Variance
The Variance node computes population variance over the rolling window: the mean of squared deviations from the mean. Variance is the foundation for standard deviation (apply Sqrt), Bollinger Bands, and all covariance-based measures. Using population variance (divides by n, not n−1) is consistent with the other nodes in the library.
Algorithm
- ▸μ = mean(non-null vals)
- ▸variance = Σ (v − μ)² / n
- ▸Returns null with fewer than 2 non-null values
Parameters
| Name | Type | Default | Description |
|---|---|---|---|
| period | number | 20 | Rolling window size. |
Inputs & Outputs
| Port | Type | Description |
|---|---|---|
| Inputs | ||
| input | number[] | Source numeric array |
| Outputs | ||
| values | number | null | Computed value at each bar; null before the warmup period completes |
| timestamps | number[] | Bar timestamps (UNIX ms), aligned 1-to-1 with values |
Use Cases
Standard Deviation
Pipe Variance output into Sqrt to produce a rolling standard deviation series — the Bollinger Band width component.
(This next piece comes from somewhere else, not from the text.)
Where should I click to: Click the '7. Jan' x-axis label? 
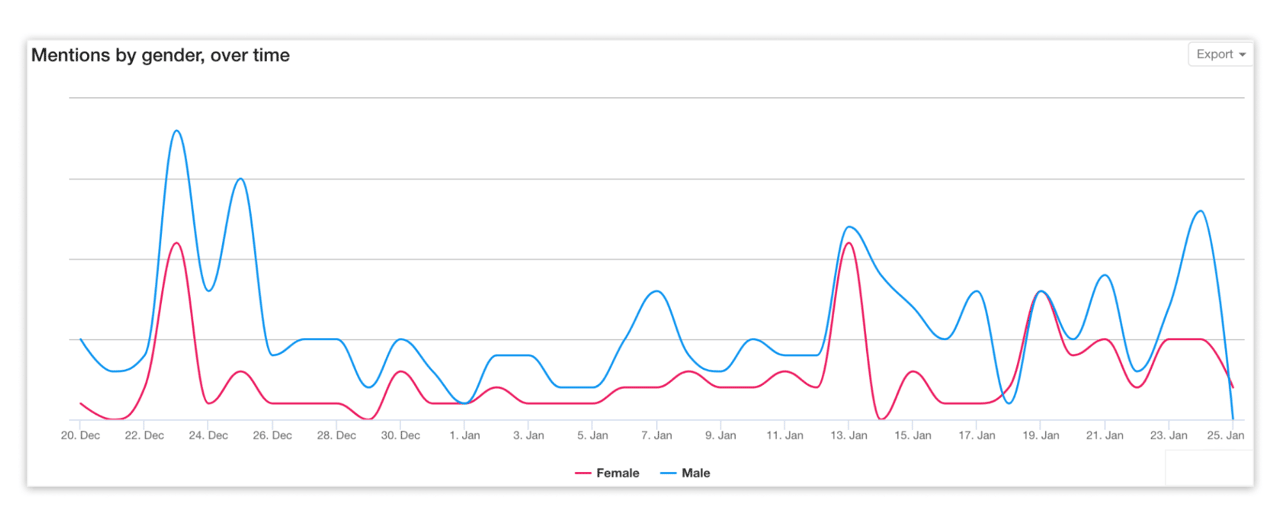(x=656, y=436)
Use Average(input) ± multiplier × Sqrt(Variance(input)) for full Bollinger Bands.
Volatility Scaling
Divide a signal by Sqrt(Variance) to normalize it to unit variance — producing a Z-score-like series that adapts to changing volatility regimes.
Volatility Comparison
Compare rolling variance across different lookback periods (5, 20, 60 bars) to detect volatility term structure and distinguish short-term spikes from sustained regime shifts.